シリウスから地球に転生したスナオは、エジプトに生まれた。

トートに特別待遇されているスナオは、同僚から目の敵にされていた。

ある日、スナオが食事をしていると、急に胸が苦しくなり倒れた。

医務室に運ばれると、トートが駆けつけてきた。

トートは、スナオの様子を見ると、顔をしかめる。

……これは強い呪いだ。私でも治せない。

スナオは、何も食べられなくなり、弱っていった。

トートはスナオを励ます。

「病気に負けない強い気持ちをもつんだ。心は奇跡を起こすから」

スナオは、息が苦しそうにうなづいた。

トートは、いくつか魔法をかけてみたがスナオを治癒できなかった。

死が確定され、スナオに迫るのを見た。

トートは寝ているスナオの手をつないだ。

「私の心がわかるか? 少し見せてあげよう」

スナオの脳内に映像が浮かんだ。

太陽は空を金色に照らし、鳥が光を漕ぐように羽ばたいていた。ナイル川はゆるやかに流れ、金色の小麦が一面に輝いていた。

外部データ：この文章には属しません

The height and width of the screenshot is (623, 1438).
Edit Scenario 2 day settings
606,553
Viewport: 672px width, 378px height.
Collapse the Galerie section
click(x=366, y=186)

そこにトートがいて、あたたかい光がスナオの胸に届いた。

スナオは胸から広がる喜びが、魂まで癒やされるのを感じた。

トートはスナオに優しく言った。

「心は、胸で感じるものだ。頭には文字しか無い。言葉にならない心を言葉にならないまま感じるんだ」

スナオは、心がわかった気がした。

「もう少し、はやく、あなたと出会いたかったです」

スナオは苦しそうにトートに言った。

「遅すぎることは無い。わかることは、変化だから。その変化は、やがて君を変える。しかし、今回はもう…」

スナオは死んだ。

スナオは最期に「ありがとう」とトートに言った。

トートは、スナオの心臓を計り、名簿にスナオの名前を記入した。

死者を悼み、魂が天に昇るまでトートはずっと見ていた。